Browser Identity Interactions
Full Title or Meme
The full range of Browser Identity Interactions from the initial identity creation to large scale federation interactions.
- The OpenID Connect protocol was the first major successful method to create Single Sign On (SSO) functionality in commonly available browsers.
- This protocol worked its magic by a method now known as front-channel even though that term does not appear in the OpenID Connect spec.
- Front channel communications relies on communications from the IdP to the RP to flow through the user's browser, rather than the back channel flow directly between the Idp and RP.
- The problem occurs when the RP and IdP are not in the same domain (or origin see wiki page Cross-Origin iFrame for descriptions of those terms.
- Will not be able to detect the IDP session changes, hence will not be able to log out from the client application using front channel (back channel still works).

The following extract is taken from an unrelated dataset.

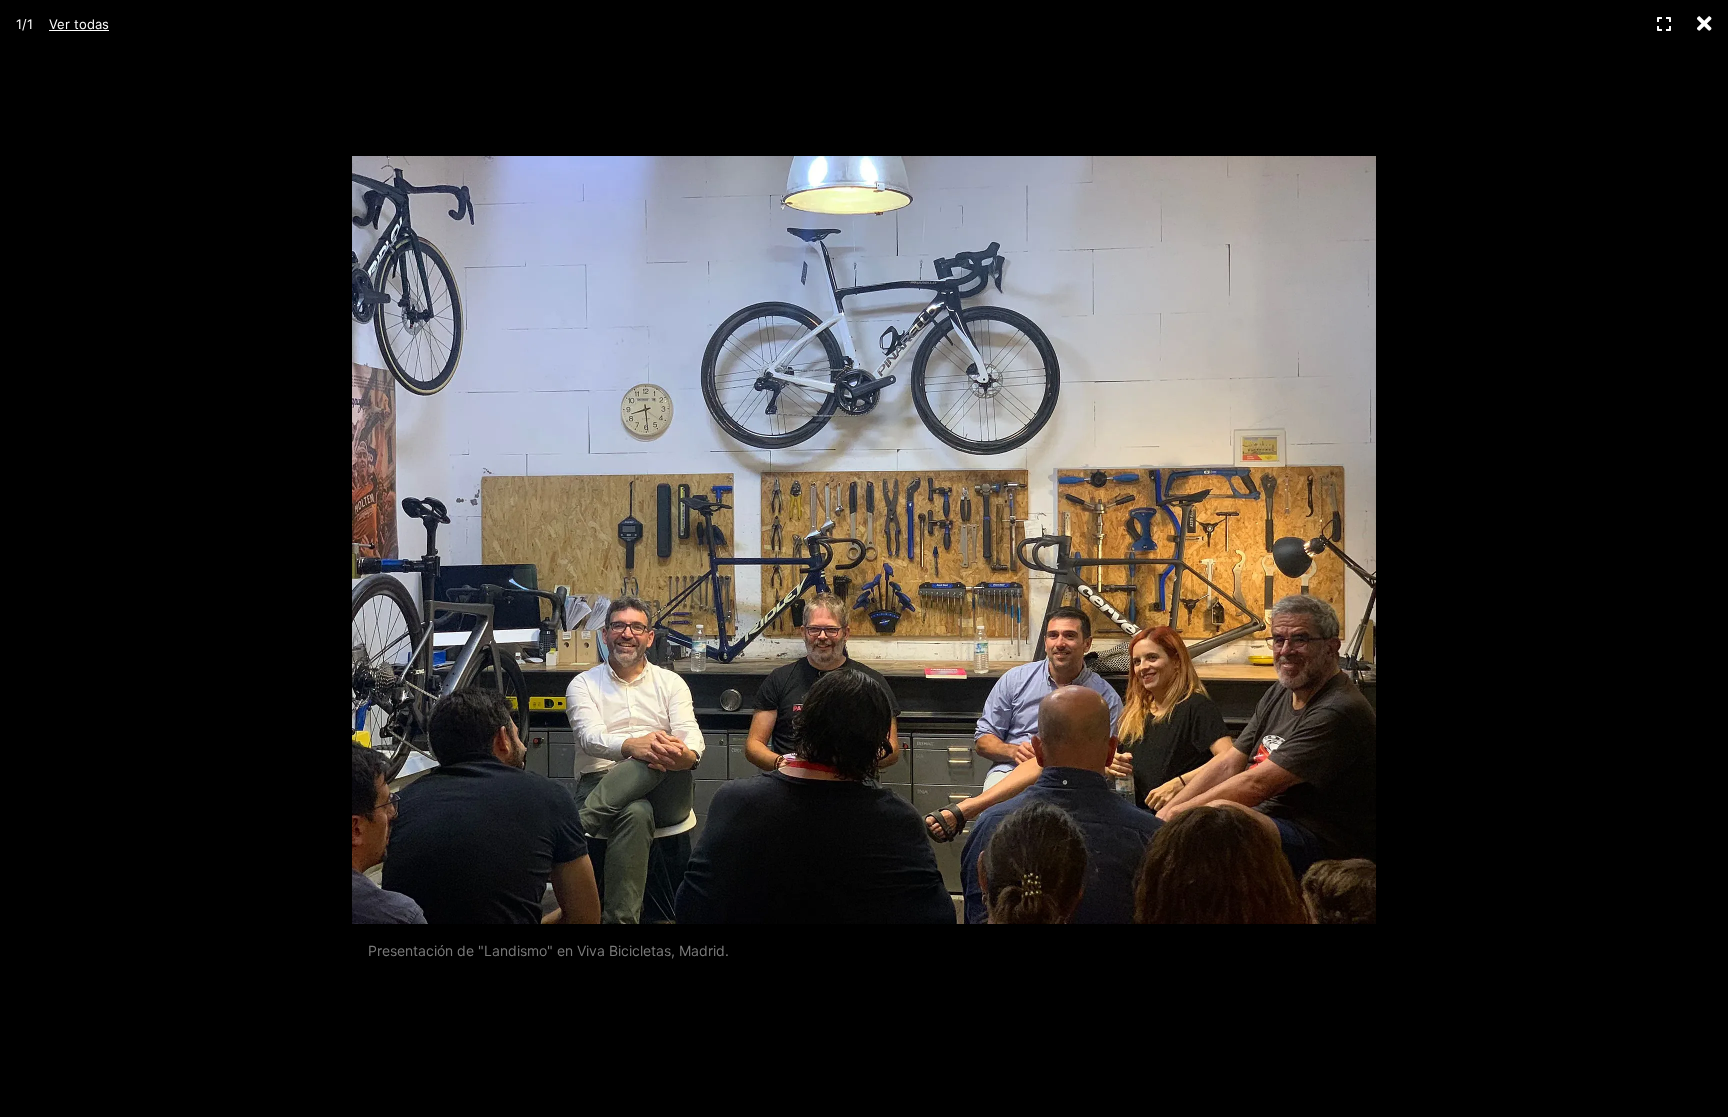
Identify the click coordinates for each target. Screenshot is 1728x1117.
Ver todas (79, 24)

- Sign in functionality will work, but there is no SSO experience between multiple applications. That is between sites that are not recognized as first party sites. This applies only to RPs that embed the sign in page in the RP site as an iFrame, pop up or similar.
- Some new protocols, like token-binding will no longer function during sign in.

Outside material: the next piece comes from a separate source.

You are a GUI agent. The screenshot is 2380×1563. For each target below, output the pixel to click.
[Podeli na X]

- The password manager (PM) is a pluggable feature in the browser. Generally the HTTP hooks are standardized, but the manager itself does not appear to be.
- The PM can recognize when a user has been at a site before and that the site is asking for a user name and password.
- Giving the user control over their own identifiers creates the need for secure storage of user secrets that can be used during the sign in process.
- The use of third party cookies to track the user from the RP to the IdP is the same method used by advertisers to track user behavior on the Web.
- The browsers all block some use of third party cookies in 2020 and are set to soon block all use of third party cookies.
- Most of the money made on the web is through advertising. Companies like Google cannot afford the loss of their primary revenue stream.